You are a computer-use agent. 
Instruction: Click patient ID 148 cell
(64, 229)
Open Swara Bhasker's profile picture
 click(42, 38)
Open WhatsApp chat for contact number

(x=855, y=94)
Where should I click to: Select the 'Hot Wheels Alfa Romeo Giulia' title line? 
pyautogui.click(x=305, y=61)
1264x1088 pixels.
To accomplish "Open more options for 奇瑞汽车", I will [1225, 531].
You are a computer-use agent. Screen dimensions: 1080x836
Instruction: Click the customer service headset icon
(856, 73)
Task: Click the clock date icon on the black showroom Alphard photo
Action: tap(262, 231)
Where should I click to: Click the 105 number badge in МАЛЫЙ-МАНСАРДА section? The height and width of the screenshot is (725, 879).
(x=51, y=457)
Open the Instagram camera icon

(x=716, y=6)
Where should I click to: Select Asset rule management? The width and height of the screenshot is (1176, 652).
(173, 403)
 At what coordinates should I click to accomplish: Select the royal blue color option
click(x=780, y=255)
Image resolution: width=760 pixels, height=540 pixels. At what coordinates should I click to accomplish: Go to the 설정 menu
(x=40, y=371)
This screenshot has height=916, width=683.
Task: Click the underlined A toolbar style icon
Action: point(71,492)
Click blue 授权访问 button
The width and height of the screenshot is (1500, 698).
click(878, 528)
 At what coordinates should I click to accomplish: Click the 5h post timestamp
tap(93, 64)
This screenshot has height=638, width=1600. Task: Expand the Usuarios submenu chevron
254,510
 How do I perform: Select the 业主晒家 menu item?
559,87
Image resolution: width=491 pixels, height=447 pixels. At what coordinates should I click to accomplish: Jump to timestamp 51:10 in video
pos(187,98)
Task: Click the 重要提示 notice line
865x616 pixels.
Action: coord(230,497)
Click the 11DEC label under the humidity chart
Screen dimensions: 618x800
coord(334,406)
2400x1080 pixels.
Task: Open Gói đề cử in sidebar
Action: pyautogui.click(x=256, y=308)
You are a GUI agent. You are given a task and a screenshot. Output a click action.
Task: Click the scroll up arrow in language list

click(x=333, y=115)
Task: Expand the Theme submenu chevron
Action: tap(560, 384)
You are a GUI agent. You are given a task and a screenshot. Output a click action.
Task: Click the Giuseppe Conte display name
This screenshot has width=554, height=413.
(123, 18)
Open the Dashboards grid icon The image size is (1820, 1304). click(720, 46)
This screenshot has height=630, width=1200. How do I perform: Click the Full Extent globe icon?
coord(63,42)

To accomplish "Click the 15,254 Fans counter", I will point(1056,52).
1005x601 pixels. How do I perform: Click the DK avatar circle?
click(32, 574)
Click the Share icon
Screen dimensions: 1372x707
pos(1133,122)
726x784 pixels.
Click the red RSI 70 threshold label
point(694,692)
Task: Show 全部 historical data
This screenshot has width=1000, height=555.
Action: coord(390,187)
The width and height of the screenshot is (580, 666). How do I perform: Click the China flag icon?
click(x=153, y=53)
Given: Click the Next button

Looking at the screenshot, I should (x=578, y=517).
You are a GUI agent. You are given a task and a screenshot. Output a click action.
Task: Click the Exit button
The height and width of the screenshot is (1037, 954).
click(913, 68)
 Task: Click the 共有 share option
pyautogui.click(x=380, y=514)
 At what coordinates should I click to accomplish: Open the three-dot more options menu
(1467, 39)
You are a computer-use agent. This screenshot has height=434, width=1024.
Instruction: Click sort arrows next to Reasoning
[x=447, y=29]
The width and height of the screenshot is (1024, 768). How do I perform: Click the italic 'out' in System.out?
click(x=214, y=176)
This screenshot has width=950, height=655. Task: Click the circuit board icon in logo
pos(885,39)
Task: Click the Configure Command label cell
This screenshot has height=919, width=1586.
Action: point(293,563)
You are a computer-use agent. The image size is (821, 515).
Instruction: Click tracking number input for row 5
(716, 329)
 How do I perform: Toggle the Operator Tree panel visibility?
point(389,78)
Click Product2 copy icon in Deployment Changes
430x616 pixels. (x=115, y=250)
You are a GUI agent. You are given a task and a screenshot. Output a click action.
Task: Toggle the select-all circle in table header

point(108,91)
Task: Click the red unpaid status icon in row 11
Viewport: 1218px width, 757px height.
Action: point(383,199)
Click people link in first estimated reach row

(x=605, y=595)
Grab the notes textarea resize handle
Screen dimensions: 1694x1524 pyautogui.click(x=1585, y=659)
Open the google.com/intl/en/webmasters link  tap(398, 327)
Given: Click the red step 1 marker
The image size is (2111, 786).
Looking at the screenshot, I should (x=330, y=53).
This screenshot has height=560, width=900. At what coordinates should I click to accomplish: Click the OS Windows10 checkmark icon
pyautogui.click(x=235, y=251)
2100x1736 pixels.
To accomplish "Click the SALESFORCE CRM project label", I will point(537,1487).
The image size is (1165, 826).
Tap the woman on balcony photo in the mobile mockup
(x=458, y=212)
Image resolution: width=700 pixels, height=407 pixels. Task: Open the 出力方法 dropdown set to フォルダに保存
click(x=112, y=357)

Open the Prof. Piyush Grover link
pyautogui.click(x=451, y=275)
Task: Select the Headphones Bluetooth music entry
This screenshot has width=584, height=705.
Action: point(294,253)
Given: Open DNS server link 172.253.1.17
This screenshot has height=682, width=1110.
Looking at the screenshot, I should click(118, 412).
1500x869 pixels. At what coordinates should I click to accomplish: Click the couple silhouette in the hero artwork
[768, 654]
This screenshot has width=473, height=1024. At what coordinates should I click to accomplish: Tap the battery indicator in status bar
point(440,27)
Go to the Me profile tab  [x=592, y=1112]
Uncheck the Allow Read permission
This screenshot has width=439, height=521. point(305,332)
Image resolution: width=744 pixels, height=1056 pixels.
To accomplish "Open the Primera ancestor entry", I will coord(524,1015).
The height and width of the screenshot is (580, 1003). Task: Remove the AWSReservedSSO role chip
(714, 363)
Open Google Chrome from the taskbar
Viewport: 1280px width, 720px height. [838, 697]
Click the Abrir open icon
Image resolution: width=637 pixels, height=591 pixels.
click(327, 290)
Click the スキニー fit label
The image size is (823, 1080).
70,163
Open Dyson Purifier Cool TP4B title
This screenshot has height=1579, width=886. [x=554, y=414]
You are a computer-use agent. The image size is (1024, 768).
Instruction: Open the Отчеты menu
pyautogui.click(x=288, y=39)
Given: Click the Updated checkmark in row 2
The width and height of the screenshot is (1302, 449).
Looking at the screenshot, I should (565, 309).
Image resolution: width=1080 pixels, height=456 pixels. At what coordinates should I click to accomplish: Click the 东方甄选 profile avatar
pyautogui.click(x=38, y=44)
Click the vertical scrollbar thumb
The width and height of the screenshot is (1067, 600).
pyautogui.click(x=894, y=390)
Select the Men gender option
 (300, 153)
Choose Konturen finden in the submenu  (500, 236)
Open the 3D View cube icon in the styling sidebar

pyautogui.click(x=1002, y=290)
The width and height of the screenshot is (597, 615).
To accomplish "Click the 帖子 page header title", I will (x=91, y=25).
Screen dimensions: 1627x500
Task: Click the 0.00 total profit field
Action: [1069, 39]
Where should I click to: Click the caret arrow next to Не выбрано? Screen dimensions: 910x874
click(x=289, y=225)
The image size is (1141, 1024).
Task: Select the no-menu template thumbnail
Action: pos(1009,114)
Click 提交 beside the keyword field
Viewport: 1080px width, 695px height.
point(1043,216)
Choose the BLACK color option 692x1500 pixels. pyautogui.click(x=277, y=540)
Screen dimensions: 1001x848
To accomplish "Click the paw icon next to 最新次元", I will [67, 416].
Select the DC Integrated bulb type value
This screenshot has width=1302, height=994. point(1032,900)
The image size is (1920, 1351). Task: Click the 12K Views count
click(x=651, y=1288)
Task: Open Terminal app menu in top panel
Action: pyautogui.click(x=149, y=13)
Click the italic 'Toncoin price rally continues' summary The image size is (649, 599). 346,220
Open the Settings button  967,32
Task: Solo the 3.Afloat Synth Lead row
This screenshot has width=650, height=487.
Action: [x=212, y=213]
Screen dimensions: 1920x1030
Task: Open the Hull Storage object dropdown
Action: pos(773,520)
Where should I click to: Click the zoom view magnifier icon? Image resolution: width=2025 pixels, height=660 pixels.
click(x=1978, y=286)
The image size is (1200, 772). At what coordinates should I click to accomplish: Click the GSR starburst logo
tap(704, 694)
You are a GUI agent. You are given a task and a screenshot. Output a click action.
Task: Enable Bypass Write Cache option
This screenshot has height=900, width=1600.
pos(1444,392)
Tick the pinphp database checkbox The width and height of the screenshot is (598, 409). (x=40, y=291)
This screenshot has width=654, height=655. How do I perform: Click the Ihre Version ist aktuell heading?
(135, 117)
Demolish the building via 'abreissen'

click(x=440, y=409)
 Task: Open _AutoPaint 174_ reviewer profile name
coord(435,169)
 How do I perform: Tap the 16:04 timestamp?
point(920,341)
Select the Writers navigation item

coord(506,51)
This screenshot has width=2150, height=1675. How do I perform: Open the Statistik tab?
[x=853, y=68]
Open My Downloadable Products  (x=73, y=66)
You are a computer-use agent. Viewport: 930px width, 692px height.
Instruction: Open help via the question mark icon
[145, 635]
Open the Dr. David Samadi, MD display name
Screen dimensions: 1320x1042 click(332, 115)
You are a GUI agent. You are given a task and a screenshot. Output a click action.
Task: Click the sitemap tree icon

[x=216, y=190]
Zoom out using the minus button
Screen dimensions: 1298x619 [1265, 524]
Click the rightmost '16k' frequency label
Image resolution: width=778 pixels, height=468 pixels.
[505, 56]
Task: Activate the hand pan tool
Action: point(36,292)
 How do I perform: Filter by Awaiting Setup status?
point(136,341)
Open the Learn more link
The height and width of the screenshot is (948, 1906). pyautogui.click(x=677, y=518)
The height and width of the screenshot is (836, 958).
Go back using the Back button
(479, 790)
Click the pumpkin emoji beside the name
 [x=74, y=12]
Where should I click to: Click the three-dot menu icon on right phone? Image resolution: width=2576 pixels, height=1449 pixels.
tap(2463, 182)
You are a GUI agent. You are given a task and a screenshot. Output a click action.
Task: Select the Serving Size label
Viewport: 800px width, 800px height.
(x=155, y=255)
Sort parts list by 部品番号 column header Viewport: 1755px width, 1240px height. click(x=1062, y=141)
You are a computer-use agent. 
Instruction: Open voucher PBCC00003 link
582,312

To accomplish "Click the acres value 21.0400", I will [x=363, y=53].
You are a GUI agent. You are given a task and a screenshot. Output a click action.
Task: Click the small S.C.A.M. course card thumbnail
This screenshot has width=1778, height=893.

Work request –
Could you copy each line in the listing above that includes the word "entry"?

Result of this exercise –
Task: Select the Headphones Bluetooth music entry
To accomplish "Open the Primera ancestor entry", I will coord(524,1015).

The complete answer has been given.